What you should do: Begin the copy at the line containing "Open the Files manager in dock" in the data below and end it at the line containing "Click the First Name input field", keeping each line exact and leaving out pictures.

Exercise input:
■ ■ ■
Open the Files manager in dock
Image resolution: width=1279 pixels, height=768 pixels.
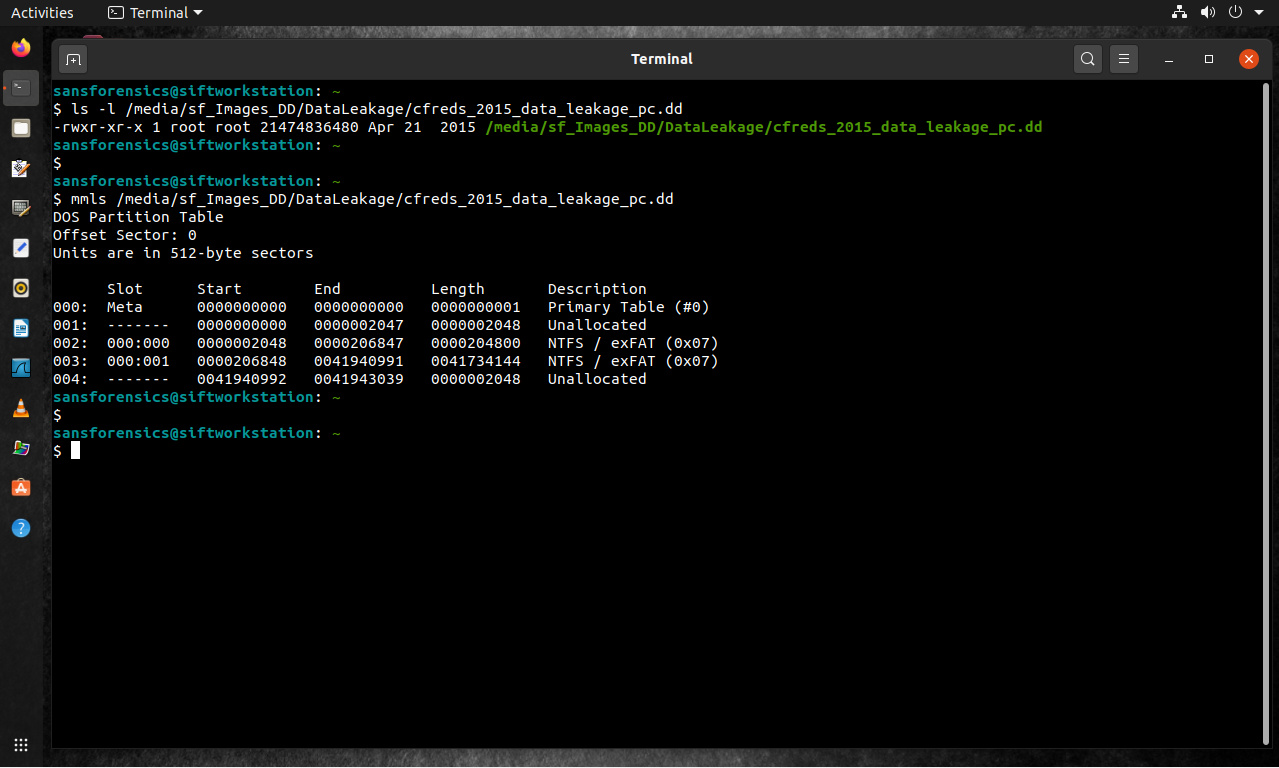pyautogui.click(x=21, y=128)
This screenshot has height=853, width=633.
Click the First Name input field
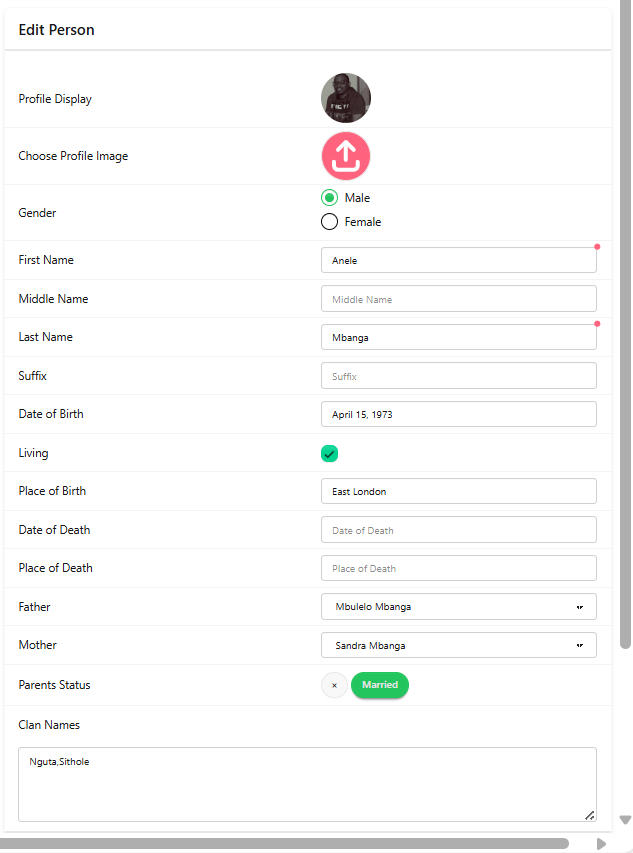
■ ■ ■
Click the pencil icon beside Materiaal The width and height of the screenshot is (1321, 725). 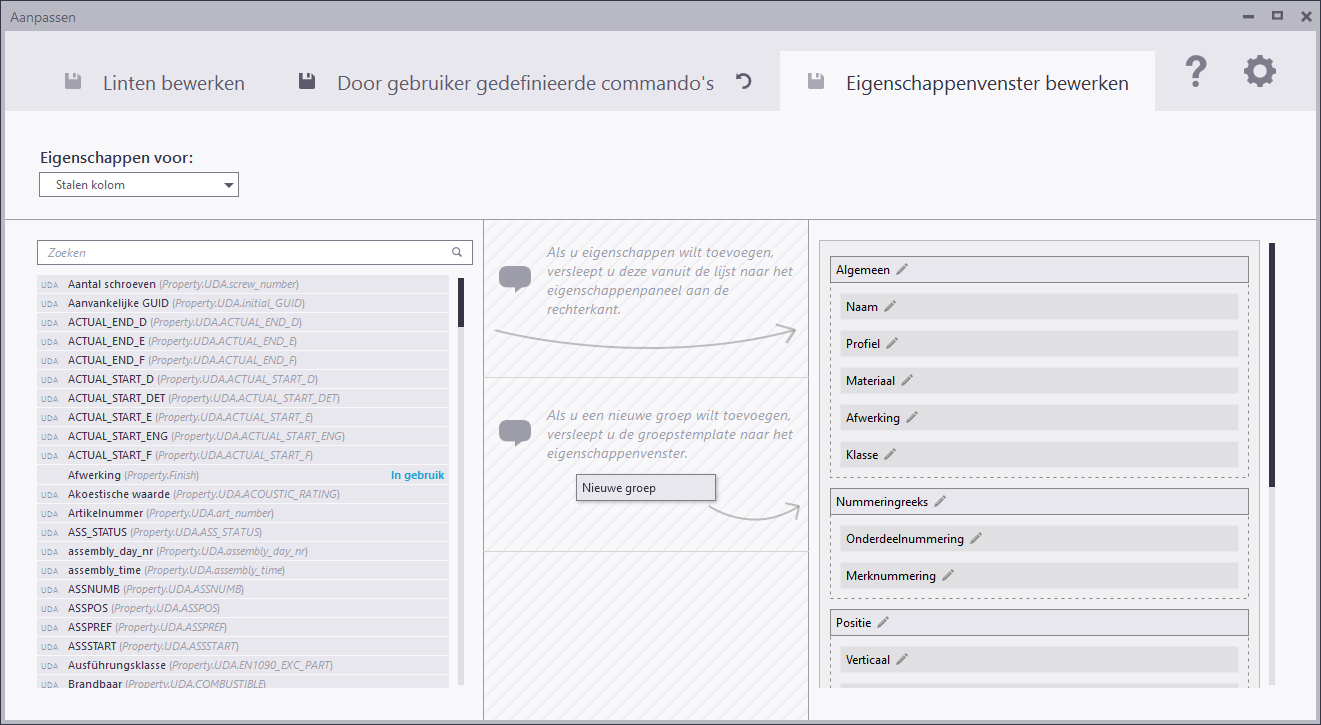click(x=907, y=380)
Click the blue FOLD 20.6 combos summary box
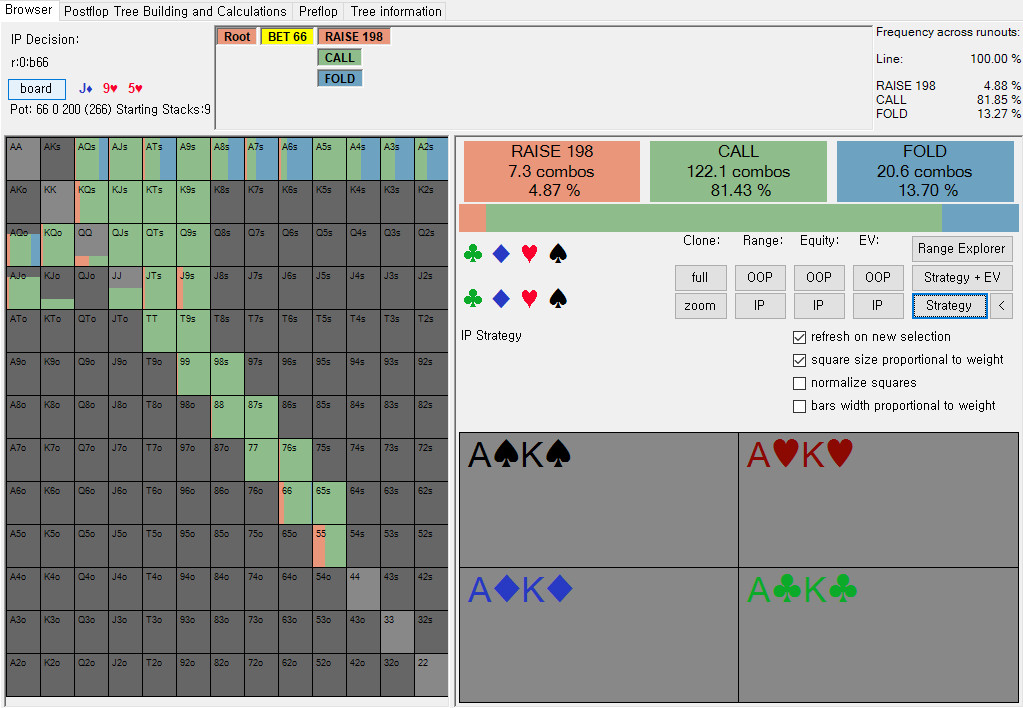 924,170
■ ■ ■
Exercise solution:
Open the Files manager in dock
Image resolution: width=1279 pixels, height=768 pixels.
pyautogui.click(x=21, y=128)
This screenshot has height=853, width=633.
Click the First Name input field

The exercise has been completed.